Inyeccion de DLL
¿Qué es Inyeccion de DLL?
Inyeccion de DLLTecnica de inyeccion de codigo que obliga a un proceso Windows a cargar y ejecutar una biblioteca dinamica (DLL) suministrada por el atacante.
La inyeccion de DLL fuerza a un proceso en ejecucion a mapear una DLL maliciosa en su espacio de direcciones; despues, su DllMain o una funcion exportada se ejecuta con los privilegios y la confianza del proceso anfitrion. Las implementaciones clasicas usan OpenProcess, VirtualAllocEx y WriteProcessMemory para escribir la ruta de la DLL y luego CreateRemoteThread sobre LoadLibraryA. Las variantes incluyen reflective DLL loading (sin fichero en disco), SetWindowsHookEx y abuso del registro AppInit_DLLs. MITRE ATT&CK la cataloga como T1055.001 dentro de Process Injection. Las defensas incluyen EDR con tracing cross-process, callbacks de kernel (PsSetCreateProcessNotifyRoutineEx), procesos protegidos, firma de codigo, bloqueo de creacion remota de threads en procesos criticos y monitorizacion de Sysmon event 8.
● Ejemplos
- 01
Un beacon de Cobalt Strike migrando a svchost.exe inyectando una DLL via CreateRemoteThread.
- 02
Malware abusando de AppInit_DLLs para cargar una DLL que roba credenciales en cada proceso interactivo.
● Preguntas frecuentes
¿Qué es Inyeccion de DLL?
Tecnica de inyeccion de codigo que obliga a un proceso Windows a cargar y ejecutar una biblioteca dinamica (DLL) suministrada por el atacante.
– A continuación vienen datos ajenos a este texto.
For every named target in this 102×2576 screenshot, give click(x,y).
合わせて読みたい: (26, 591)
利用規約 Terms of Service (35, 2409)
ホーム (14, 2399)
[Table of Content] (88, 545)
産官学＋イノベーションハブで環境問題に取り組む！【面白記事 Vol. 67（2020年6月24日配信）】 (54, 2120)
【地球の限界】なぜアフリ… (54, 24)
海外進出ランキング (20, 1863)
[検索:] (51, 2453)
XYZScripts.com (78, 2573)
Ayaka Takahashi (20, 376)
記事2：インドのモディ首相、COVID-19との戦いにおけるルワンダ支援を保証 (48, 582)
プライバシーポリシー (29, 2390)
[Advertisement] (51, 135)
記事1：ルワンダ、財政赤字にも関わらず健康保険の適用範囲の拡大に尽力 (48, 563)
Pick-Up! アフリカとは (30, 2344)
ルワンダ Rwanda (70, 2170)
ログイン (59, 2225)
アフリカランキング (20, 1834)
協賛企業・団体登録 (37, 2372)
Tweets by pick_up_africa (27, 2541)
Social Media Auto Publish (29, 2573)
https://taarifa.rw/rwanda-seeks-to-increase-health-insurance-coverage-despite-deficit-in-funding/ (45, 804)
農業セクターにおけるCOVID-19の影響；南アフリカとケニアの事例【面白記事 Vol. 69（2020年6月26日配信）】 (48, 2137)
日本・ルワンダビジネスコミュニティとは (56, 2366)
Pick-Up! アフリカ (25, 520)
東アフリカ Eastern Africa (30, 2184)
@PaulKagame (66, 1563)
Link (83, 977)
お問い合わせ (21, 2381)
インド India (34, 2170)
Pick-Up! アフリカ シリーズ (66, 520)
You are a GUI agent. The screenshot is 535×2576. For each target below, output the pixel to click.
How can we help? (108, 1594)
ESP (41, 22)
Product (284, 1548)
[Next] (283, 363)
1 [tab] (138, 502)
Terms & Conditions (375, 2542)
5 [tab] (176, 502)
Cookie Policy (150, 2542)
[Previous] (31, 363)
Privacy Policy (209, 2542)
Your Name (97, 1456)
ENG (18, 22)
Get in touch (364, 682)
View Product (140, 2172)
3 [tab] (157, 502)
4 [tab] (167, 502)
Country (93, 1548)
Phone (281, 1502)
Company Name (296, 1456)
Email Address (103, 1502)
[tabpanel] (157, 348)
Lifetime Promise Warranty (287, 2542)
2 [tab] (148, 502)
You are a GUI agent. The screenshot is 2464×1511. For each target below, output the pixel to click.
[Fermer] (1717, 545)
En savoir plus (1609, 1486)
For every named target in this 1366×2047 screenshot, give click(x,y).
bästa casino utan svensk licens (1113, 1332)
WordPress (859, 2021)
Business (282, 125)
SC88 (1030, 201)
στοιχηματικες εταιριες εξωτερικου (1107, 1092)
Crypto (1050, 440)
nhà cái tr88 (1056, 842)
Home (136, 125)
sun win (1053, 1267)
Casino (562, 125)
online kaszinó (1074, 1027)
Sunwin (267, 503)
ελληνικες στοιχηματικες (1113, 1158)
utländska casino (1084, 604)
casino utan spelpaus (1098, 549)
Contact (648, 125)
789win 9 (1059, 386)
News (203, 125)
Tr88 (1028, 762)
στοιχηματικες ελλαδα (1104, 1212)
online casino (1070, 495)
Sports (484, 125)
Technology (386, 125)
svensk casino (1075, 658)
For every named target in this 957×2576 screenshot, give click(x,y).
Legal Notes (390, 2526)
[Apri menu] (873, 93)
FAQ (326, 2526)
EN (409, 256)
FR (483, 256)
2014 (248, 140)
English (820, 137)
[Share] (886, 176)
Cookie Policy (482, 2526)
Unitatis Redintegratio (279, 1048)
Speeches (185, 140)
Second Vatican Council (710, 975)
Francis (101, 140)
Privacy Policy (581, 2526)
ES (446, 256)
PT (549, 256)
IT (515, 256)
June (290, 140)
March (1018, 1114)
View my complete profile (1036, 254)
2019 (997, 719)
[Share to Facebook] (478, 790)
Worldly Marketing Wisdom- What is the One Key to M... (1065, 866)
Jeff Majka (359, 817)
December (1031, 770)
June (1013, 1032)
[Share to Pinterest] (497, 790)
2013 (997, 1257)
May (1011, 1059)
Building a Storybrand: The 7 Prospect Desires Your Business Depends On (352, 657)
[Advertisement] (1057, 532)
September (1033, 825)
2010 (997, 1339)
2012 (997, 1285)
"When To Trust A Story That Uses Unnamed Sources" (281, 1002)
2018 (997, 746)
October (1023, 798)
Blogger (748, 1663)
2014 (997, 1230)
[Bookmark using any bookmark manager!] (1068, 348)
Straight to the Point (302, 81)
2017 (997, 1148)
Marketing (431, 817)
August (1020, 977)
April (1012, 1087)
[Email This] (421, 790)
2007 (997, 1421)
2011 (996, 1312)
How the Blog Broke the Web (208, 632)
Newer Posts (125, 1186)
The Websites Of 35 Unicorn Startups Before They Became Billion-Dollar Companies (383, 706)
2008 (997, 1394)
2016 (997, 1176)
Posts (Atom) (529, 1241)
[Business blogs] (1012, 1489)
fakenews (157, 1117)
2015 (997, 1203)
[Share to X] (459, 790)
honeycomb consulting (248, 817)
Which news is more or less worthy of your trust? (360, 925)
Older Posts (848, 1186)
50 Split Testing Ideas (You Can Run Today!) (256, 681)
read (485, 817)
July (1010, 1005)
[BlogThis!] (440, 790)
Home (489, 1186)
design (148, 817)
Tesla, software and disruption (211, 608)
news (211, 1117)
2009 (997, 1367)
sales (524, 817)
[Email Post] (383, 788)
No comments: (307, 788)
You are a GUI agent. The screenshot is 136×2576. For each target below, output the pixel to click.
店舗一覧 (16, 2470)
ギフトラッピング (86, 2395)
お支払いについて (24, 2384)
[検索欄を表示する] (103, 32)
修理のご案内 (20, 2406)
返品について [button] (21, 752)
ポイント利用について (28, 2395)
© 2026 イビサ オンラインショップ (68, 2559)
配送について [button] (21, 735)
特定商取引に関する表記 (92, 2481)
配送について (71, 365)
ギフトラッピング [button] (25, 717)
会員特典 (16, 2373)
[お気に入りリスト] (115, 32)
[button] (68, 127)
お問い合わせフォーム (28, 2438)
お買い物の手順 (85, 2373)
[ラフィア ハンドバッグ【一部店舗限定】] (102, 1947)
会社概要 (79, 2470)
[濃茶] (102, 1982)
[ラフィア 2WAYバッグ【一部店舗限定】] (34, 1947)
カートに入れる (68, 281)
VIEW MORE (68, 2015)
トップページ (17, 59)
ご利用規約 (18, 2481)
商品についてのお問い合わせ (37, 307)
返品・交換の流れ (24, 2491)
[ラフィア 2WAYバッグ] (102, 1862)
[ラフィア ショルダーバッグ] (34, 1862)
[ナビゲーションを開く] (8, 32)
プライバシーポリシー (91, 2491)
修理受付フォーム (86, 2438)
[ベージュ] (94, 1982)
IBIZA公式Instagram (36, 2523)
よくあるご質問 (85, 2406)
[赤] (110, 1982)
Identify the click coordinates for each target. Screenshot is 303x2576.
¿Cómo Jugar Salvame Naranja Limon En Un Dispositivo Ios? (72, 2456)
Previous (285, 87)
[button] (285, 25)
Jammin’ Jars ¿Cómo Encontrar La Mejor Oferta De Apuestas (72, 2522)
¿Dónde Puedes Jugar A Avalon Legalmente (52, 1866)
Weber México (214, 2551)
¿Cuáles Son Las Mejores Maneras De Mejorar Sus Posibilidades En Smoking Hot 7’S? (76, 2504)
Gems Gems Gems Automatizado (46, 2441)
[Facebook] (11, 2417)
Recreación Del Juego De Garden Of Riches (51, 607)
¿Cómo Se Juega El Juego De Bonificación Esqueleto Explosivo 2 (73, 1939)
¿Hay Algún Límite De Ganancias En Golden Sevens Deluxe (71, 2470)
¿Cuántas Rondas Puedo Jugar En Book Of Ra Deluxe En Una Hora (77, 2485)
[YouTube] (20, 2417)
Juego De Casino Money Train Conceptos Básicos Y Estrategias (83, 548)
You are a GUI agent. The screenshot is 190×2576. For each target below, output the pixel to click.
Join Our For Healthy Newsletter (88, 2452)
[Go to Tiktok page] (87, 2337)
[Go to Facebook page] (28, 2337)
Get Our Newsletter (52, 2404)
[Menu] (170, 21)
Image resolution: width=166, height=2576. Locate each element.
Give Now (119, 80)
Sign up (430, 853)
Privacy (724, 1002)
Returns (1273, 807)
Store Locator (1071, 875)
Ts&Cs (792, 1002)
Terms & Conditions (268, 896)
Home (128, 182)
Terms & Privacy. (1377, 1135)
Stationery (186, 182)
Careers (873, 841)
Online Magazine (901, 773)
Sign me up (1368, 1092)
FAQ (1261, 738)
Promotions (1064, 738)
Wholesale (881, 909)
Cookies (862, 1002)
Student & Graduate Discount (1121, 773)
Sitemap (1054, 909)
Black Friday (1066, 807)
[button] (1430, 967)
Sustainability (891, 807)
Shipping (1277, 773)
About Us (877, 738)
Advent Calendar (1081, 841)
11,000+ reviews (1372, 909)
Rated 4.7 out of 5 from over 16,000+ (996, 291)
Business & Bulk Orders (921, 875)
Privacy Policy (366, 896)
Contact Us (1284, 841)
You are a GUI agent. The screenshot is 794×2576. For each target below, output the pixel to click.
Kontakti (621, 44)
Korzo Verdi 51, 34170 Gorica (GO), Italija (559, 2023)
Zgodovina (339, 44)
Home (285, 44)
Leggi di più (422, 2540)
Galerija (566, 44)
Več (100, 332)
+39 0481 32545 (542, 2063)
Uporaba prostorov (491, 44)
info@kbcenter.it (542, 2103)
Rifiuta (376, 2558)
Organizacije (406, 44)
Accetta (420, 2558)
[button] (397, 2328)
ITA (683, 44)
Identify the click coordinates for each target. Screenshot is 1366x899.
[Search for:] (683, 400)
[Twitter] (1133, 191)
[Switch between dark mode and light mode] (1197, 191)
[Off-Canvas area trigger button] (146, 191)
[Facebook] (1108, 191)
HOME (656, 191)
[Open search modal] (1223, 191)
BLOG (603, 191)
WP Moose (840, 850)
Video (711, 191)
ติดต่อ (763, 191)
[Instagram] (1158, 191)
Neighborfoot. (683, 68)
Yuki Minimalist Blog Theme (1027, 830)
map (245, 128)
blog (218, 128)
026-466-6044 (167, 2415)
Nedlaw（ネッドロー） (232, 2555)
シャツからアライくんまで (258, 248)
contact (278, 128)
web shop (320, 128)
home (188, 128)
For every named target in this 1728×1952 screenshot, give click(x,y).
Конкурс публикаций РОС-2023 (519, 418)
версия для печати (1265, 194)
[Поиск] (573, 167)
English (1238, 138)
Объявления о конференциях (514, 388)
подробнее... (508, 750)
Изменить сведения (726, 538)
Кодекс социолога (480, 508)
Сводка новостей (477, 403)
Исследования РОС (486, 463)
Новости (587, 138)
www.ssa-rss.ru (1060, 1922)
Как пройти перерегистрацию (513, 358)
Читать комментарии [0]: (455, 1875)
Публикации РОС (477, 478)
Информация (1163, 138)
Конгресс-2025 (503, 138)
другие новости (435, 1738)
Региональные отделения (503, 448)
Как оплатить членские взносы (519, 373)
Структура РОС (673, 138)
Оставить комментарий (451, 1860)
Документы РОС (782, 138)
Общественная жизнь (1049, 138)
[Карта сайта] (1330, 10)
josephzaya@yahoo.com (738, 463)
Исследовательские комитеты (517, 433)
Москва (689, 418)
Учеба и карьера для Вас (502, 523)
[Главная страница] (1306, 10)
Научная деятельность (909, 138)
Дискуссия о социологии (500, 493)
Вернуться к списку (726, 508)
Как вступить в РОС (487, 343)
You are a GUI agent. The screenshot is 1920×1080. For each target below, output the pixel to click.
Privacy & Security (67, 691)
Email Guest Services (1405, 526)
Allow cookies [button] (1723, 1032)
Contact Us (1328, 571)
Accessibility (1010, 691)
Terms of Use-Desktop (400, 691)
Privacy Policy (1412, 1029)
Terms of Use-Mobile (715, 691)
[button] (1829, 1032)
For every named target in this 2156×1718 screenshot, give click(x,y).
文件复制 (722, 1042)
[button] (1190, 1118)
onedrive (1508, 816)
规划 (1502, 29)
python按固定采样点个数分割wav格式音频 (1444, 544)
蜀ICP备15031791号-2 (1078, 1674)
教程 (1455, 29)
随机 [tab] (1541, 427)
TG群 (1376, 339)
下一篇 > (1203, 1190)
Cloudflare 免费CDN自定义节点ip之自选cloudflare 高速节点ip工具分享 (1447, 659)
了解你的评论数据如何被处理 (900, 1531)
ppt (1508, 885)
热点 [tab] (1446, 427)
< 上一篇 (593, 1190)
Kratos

Pertenece a la categoría de Ataques y amenazas en ciberseguridad.
¿Qué significa Inyeccion de DLL?
Tecnica de inyeccion de codigo que obliga a un proceso Windows a cargar y ejecutar una biblioteca dinamica (DLL) suministrada por el atacante.
¿Cómo defenderse de Inyeccion de DLL?
Las defensas contra Inyeccion de DLL combinan habitualmente controles técnicos y prácticas operativas, como se detalla en la definición.